> _WHAT NEEDS TO BE DONE_
Retype each of the following records word for word, exactly as they are.

■ ■ ■

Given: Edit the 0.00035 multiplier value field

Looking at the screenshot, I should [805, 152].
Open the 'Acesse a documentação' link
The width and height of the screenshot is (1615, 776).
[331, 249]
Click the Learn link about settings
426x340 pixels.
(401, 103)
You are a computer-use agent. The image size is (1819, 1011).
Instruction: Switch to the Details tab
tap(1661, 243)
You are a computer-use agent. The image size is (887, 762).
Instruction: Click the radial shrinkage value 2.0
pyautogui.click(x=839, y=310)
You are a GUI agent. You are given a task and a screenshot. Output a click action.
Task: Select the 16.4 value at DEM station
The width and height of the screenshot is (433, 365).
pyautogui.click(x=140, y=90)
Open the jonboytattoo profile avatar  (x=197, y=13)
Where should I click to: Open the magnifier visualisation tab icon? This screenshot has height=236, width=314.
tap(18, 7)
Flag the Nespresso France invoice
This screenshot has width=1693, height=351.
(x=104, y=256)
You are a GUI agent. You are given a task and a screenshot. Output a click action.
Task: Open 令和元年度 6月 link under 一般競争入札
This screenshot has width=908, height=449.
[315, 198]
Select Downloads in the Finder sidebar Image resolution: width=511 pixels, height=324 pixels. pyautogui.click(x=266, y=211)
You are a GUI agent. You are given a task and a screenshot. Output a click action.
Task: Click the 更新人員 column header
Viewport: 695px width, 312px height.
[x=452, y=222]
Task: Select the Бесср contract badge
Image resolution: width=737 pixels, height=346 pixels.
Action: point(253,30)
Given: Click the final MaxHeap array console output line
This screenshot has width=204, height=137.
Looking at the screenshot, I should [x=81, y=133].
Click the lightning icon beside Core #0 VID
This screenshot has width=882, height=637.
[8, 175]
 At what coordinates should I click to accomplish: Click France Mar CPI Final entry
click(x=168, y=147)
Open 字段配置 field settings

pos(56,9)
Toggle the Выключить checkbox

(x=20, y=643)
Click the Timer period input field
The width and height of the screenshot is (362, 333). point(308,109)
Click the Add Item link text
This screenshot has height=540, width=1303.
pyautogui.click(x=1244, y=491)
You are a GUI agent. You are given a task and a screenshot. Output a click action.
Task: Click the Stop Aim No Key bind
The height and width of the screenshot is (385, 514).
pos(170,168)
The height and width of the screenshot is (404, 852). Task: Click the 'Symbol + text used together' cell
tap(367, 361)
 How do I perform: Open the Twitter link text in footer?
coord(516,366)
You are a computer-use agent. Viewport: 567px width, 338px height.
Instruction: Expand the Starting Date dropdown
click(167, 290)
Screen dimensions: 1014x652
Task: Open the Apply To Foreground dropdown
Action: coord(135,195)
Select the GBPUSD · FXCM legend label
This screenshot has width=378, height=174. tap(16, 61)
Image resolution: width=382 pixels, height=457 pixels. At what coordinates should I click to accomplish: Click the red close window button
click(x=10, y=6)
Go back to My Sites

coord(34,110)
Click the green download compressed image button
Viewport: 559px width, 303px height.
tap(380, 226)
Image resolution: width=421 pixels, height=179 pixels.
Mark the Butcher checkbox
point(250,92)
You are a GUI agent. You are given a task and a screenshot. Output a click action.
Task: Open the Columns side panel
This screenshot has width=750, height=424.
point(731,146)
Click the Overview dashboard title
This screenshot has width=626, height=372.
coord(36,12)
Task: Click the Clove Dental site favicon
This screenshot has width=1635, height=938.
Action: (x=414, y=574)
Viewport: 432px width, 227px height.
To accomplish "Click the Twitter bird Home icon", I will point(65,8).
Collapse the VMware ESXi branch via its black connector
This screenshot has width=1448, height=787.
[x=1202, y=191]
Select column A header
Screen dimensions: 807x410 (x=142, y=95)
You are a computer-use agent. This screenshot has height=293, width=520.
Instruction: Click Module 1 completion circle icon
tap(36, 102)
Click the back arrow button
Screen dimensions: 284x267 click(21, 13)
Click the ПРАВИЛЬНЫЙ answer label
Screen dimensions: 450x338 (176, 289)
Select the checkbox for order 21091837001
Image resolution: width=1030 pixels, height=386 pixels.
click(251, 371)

■ ■ ■

> _ANSWER TO THE PROBLEM_
Given: Edit the 0.00035 multiplier value field

Looking at the screenshot, I should [805, 152].
Open the 'Acesse a documentação' link
The width and height of the screenshot is (1615, 776).
[331, 249]
Click the Learn link about settings
426x340 pixels.
(401, 103)
You are a computer-use agent. The image size is (1819, 1011).
Instruction: Switch to the Details tab
tap(1661, 243)
You are a computer-use agent. The image size is (887, 762).
Instruction: Click the radial shrinkage value 2.0
pyautogui.click(x=839, y=310)
You are a GUI agent. You are given a task and a screenshot. Output a click action.
Task: Select the 16.4 value at DEM station
The width and height of the screenshot is (433, 365).
pyautogui.click(x=140, y=90)
Open the jonboytattoo profile avatar  (x=197, y=13)
Where should I click to: Open the magnifier visualisation tab icon? This screenshot has height=236, width=314.
tap(18, 7)
Flag the Nespresso France invoice
This screenshot has width=1693, height=351.
(x=104, y=256)
You are a GUI agent. You are given a task and a screenshot. Output a click action.
Task: Open 令和元年度 6月 link under 一般競争入札
This screenshot has width=908, height=449.
[315, 198]
Select Downloads in the Finder sidebar Image resolution: width=511 pixels, height=324 pixels. pyautogui.click(x=266, y=211)
You are a GUI agent. You are given a task and a screenshot. Output a click action.
Task: Click the 更新人員 column header
Viewport: 695px width, 312px height.
[x=452, y=222]
Task: Select the Бесср contract badge
Image resolution: width=737 pixels, height=346 pixels.
Action: point(253,30)
Given: Click the final MaxHeap array console output line
This screenshot has width=204, height=137.
Looking at the screenshot, I should [x=81, y=133].
Click the lightning icon beside Core #0 VID
This screenshot has width=882, height=637.
[8, 175]
 At what coordinates should I click to accomplish: Click France Mar CPI Final entry
click(x=168, y=147)
Open 字段配置 field settings

pos(56,9)
Toggle the Выключить checkbox

(x=20, y=643)
Click the Timer period input field
The width and height of the screenshot is (362, 333). point(308,109)
Click the Add Item link text
This screenshot has height=540, width=1303.
pyautogui.click(x=1244, y=491)
You are a GUI agent. You are given a task and a screenshot. Output a click action.
Task: Click the Stop Aim No Key bind
The height and width of the screenshot is (385, 514).
pos(170,168)
The height and width of the screenshot is (404, 852). Task: Click the 'Symbol + text used together' cell
tap(367, 361)
 How do I perform: Open the Twitter link text in footer?
coord(516,366)
You are a computer-use agent. Viewport: 567px width, 338px height.
Instruction: Expand the Starting Date dropdown
click(167, 290)
Screen dimensions: 1014x652
Task: Open the Apply To Foreground dropdown
Action: coord(135,195)
Select the GBPUSD · FXCM legend label
This screenshot has width=378, height=174. tap(16, 61)
Image resolution: width=382 pixels, height=457 pixels. At what coordinates should I click to accomplish: Click the red close window button
click(x=10, y=6)
Go back to My Sites

coord(34,110)
Click the green download compressed image button
Viewport: 559px width, 303px height.
tap(380, 226)
Image resolution: width=421 pixels, height=179 pixels.
Mark the Butcher checkbox
point(250,92)
You are a GUI agent. You are given a task and a screenshot. Output a click action.
Task: Open the Columns side panel
This screenshot has width=750, height=424.
point(731,146)
Click the Overview dashboard title
This screenshot has width=626, height=372.
coord(36,12)
Task: Click the Clove Dental site favicon
This screenshot has width=1635, height=938.
Action: (x=414, y=574)
Viewport: 432px width, 227px height.
To accomplish "Click the Twitter bird Home icon", I will point(65,8).
Collapse the VMware ESXi branch via its black connector
This screenshot has width=1448, height=787.
[x=1202, y=191]
Select column A header
Screen dimensions: 807x410 (x=142, y=95)
You are a computer-use agent. This screenshot has height=293, width=520.
Instruction: Click Module 1 completion circle icon
tap(36, 102)
Click the back arrow button
Screen dimensions: 284x267 click(21, 13)
Click the ПРАВИЛЬНЫЙ answer label
Screen dimensions: 450x338 (176, 289)
Select the checkbox for order 21091837001
Image resolution: width=1030 pixels, height=386 pixels.
click(251, 371)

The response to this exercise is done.